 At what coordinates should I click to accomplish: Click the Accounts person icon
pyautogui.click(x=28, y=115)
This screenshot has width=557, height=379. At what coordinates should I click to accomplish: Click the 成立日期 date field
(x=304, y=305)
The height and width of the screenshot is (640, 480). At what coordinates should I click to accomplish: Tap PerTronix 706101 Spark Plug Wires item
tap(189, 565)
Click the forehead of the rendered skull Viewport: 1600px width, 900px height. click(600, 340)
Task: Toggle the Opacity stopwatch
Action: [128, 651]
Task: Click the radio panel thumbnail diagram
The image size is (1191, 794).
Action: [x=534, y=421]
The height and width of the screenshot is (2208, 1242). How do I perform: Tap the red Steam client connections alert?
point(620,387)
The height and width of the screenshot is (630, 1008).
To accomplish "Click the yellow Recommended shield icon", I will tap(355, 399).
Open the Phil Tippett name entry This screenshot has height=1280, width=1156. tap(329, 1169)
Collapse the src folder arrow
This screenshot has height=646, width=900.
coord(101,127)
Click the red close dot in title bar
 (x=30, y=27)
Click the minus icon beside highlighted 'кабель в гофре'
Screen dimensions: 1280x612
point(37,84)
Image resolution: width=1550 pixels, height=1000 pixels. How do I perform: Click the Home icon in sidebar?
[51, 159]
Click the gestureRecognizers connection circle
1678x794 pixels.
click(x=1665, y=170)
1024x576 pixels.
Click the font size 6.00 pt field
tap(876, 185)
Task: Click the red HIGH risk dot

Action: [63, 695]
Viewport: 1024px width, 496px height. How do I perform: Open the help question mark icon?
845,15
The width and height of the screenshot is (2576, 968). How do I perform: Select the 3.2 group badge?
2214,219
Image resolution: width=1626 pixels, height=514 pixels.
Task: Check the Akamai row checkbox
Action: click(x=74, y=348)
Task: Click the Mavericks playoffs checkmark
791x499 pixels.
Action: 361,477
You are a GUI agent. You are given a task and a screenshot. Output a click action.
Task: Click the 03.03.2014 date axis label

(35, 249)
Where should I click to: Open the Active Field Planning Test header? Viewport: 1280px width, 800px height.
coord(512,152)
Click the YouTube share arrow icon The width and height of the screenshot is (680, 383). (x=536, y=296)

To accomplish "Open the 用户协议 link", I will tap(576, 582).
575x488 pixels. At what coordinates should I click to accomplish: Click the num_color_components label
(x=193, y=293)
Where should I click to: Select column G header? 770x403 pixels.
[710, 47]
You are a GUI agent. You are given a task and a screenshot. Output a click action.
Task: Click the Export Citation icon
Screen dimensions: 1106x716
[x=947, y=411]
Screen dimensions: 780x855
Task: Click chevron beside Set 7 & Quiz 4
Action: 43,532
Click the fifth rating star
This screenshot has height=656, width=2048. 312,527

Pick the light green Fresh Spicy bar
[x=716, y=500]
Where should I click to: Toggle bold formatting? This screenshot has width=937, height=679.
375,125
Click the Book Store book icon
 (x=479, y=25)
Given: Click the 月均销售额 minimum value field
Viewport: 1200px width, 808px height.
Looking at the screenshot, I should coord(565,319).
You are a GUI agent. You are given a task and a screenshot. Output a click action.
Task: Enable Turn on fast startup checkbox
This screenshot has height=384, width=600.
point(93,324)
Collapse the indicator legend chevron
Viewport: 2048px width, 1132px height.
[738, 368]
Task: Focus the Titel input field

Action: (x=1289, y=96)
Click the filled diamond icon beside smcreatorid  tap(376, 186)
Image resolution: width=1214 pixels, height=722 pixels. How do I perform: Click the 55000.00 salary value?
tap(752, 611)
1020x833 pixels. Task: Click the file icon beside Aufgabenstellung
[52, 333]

■ **Goal of the exercise**
Which lines of the data include the string "arrow"? Find them and copy each one.

■ **Solution for this problem**
Collapse the src folder arrow
Click the YouTube share arrow icon The width and height of the screenshot is (680, 383). (x=536, y=296)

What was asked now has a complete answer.